We will begin with self and group trust building theater based activities, preparing the body and mind, to enter into engagement with the image. We will explore how the immediate state of our bodies can influence how we see and respond to an image, and how we can open ourselves to a deeper experience and understanding of what is before us. We will move to music, vocalize, and learn techniques for a visceral viewing experience, followed by creative writing time activating an Ekphrastic response through poetic monologue.

At the end of the workshop, each participant will have a better understanding of how they view media, art and the world, with tools to expand into a more multi-sensory, self-directed, engaged viewing experience. Each participant will leave with their original Ekphrastic written work and a better understanding, empathy, curiosity and interaction with the image they have chosen.

Magdalena Gómez is the author of Shameless Woman, a memoir in poems, published by Red Sugarcane Press, NYC. She is a cultural organizer, vanguard Nuyorican performance poet since 1971, playwright and the co-founder and artistic director of Teatro V!da, the first Latin@ theater in Springfield, MA.  She has written 24 poems in response to The Museum of the Old Colony, and tells us “I don’t think I’m done yet.

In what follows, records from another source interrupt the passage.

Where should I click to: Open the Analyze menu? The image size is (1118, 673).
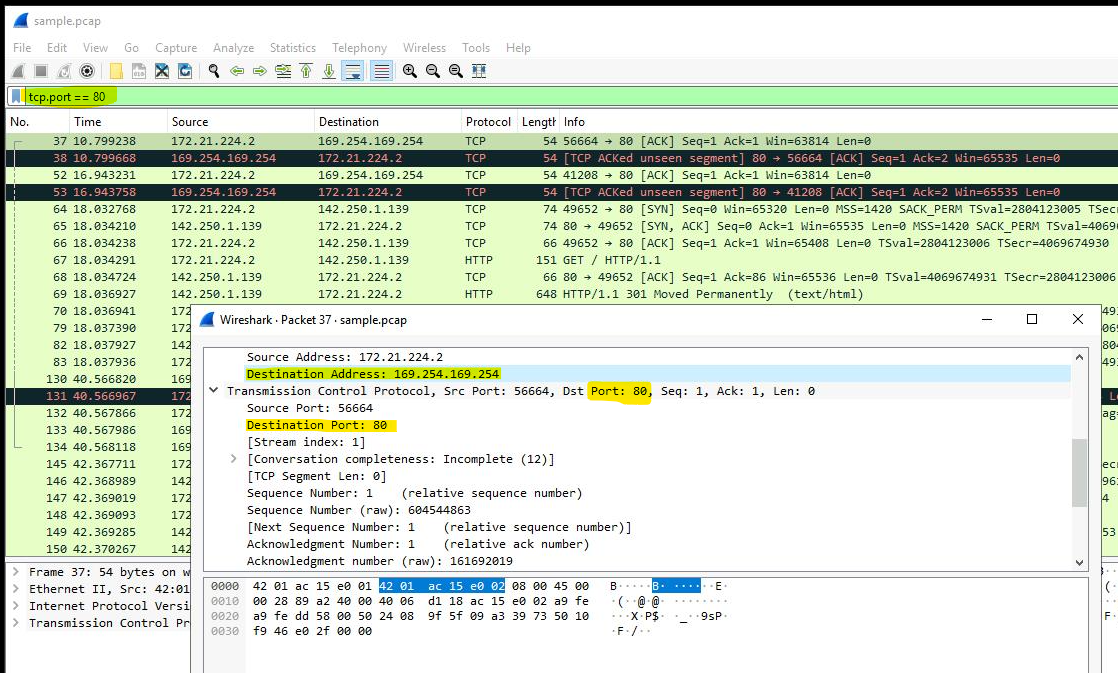233,47
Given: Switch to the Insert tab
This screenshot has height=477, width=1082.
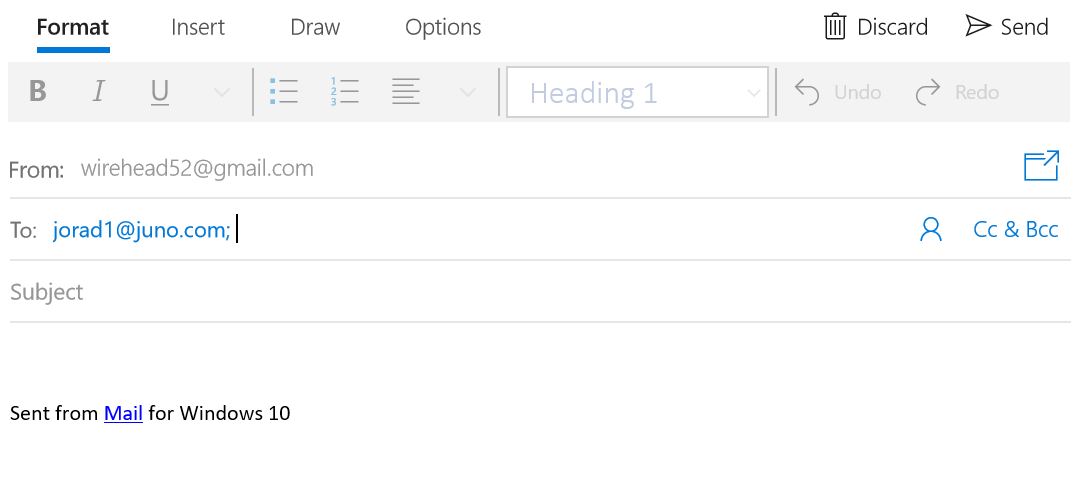Looking at the screenshot, I should [198, 27].
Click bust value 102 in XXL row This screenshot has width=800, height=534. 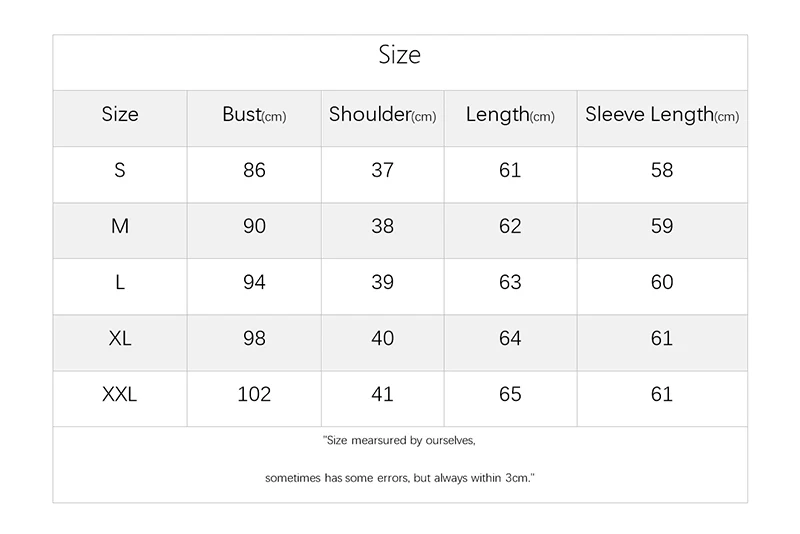pyautogui.click(x=254, y=394)
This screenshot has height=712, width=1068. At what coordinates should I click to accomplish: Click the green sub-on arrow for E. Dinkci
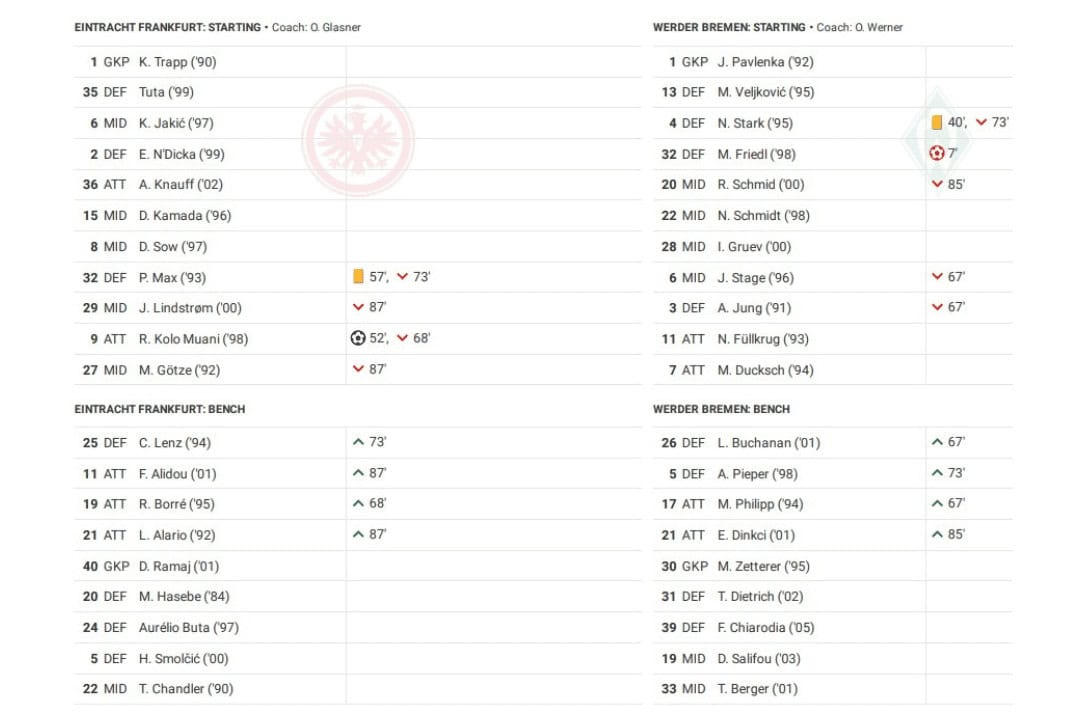937,535
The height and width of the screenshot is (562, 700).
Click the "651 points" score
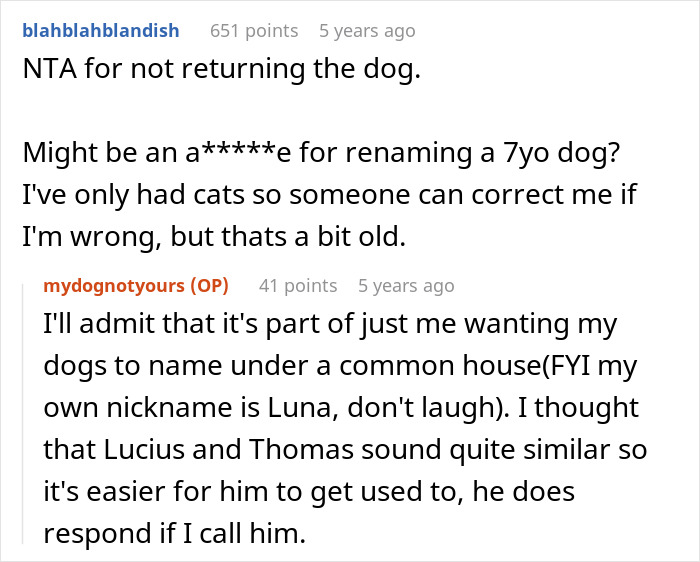[x=254, y=31]
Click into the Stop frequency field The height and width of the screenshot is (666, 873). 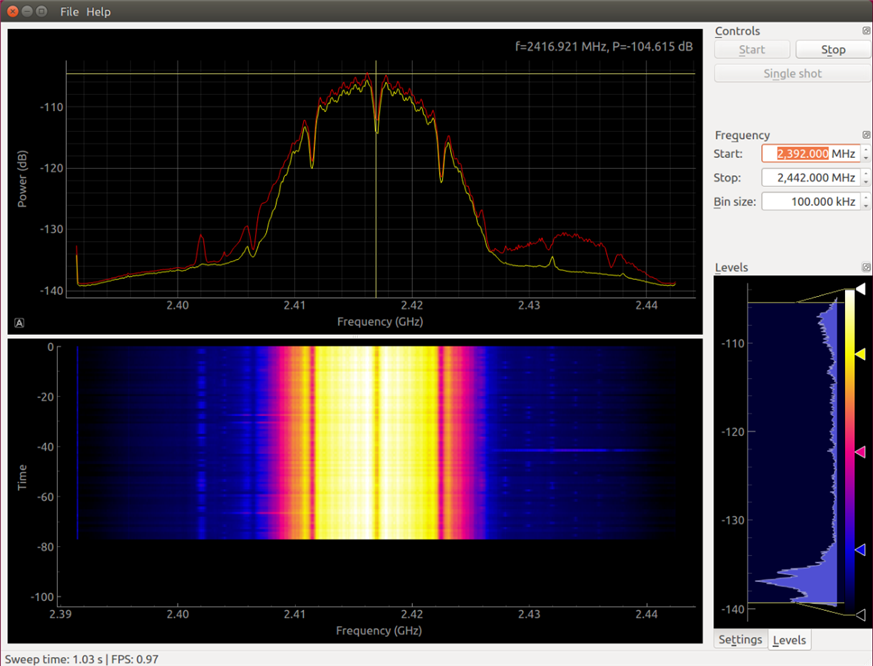(809, 178)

Every image holds endless possibilities for the thoughtful and informed viewer. As the oldest extant colony in the world, the study of the histories and cultures of Puerto Rico should be required in all U.S. curricula. In the meantime, Pablo Delano’s installation gives us an opportunity to deepen our insights, self-education and humanity.”

This program is offered in conjunction with the installation The Museum of the Old Colony, and supported by the Ethics and the Common Good (ECG) program.